Journal of King Saud University: Science (Oct 2020)
Metatranscriptomic analysis reveals co-expression pattern of mitochondrial oxidative phosphorylation (OXPHOS) genes among different species of bony fishes in muscle tissue
Abstract
Mitochondrion is an organelle responding to providing cell energy by oxidative phosphorylation (OXPHOS) reaction. In the mitochondrial genome of animals, 13 important protein-coding genes (ND1, ND2, ND3, ND4, ND4L, ND5, ND6, CTYB, COX1, COX2, COX3 ATP6, ATP8) play important roles on mediating the OXPHOS reaction.
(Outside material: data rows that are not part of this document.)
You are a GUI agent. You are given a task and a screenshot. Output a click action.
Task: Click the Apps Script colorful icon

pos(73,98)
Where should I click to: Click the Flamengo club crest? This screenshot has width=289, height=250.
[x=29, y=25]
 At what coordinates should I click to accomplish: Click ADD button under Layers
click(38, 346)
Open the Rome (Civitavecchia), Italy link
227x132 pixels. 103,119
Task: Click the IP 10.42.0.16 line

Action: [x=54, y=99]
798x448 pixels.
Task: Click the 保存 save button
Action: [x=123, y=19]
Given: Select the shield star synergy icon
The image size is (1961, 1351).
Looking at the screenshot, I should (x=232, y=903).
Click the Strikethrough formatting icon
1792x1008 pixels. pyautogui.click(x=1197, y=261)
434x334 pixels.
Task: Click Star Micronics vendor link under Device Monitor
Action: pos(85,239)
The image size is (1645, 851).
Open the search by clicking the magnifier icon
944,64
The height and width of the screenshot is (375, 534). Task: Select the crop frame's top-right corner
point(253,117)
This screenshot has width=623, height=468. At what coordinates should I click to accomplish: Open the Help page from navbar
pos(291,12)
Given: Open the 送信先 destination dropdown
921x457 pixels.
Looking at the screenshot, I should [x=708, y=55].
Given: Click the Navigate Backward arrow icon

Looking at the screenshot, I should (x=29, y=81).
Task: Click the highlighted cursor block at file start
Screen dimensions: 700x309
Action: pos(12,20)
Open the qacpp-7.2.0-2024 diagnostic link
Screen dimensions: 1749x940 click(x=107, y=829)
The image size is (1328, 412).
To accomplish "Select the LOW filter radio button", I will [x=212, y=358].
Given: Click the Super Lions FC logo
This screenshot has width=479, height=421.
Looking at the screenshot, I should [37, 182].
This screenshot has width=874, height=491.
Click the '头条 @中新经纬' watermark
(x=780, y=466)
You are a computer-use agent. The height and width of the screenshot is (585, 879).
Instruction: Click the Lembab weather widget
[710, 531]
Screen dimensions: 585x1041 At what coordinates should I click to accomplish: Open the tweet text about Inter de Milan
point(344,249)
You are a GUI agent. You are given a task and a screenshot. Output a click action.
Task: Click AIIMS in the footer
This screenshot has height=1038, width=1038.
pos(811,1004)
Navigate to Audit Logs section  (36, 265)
The study is to compare the expressional level of 13 mitochondrial PCGs among muscle of diverse fish species to ask whether the 13 PCGs expressional level is correlated to fish living habitat or phylogenetic position. We used a metatranscriptomic approach to explore the expression level of 13 PCGs among diverse fish species (24 bony fish and one cartilaginous fish) by downloading the raw next-generation data from the NCBI SRA database and using two commercial software of Geneious and CLCBio to perform gene mapping and gene expression profiling. Principal component analysis (PCA) and hierarchy clustering were utilized to study the gene or species relationship based on 13 PCGs’ expression pattern. Based on the results, we discovered the expression pattern of PCG genes derived from the same OXPHOS complex is closer to each other showing co-expression or co-regulation relationship. The 13 PCGs expression profile was not co-related to fish living habitats but instead, well correlated to their phylogenetic position. The clustering results for 13 PCGs’ expressional patterns showed bony fish and cartilaginous fish were grouped into two distinct clades. For bony fish clades, all COX genes displayed high expression patterns while for the cartilaginous clade, the CYTB gene was highly expressed with the low expression level of COX3. In conclusion, by using the metatranscriptomic approach, we were able to explore and compare the gene expression profiles of 13 PCGs from diverse fish species for the first time. The co-expression pattern of 13 PCGs discovered in fish was well consistent with previous observations done in plants or mammals. However, one has to keep in mind that the current finding results were based only on one example of a cartilaginous fish that was accessible in the SRA database. Thus, future studies are needed by constructing more additional cartilaginous fish muscle transcriptomes.